DATA below:

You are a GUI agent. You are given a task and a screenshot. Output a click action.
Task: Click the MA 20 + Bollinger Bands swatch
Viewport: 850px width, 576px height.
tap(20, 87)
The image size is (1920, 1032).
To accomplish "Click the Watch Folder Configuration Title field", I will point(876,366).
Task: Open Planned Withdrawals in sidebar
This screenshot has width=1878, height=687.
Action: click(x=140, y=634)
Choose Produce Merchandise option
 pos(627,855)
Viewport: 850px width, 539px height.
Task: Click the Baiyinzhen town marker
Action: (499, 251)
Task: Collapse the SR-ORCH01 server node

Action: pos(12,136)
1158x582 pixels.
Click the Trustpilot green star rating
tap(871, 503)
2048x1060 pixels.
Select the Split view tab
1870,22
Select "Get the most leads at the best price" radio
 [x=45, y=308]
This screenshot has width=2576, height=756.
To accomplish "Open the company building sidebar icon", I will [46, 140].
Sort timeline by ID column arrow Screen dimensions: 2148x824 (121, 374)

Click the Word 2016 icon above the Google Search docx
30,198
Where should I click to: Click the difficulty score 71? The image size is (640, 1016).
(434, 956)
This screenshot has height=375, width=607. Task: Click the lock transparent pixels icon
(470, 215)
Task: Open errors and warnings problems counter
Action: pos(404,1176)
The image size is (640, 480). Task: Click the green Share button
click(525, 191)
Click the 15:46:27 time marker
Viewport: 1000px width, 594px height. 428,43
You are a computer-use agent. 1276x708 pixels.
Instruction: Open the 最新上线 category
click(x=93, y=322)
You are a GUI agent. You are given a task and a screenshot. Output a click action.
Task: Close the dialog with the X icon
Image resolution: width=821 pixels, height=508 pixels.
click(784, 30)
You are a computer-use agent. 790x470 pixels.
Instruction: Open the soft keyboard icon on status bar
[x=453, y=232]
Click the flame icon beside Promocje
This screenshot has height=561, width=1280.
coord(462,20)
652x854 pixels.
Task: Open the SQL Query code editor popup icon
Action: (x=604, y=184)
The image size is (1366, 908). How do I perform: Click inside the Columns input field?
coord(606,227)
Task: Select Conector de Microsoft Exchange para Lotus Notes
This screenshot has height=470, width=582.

End of DATA.

— PROBLEM REQUIREMENTS —
From the material above, copy every line where the word "will" is found.

— RESPONSE TO THIS TASK —
To accomplish "Click the Watch Folder Configuration Title field", I will point(876,366).
To accomplish "Open the company building sidebar icon", I will [46, 140].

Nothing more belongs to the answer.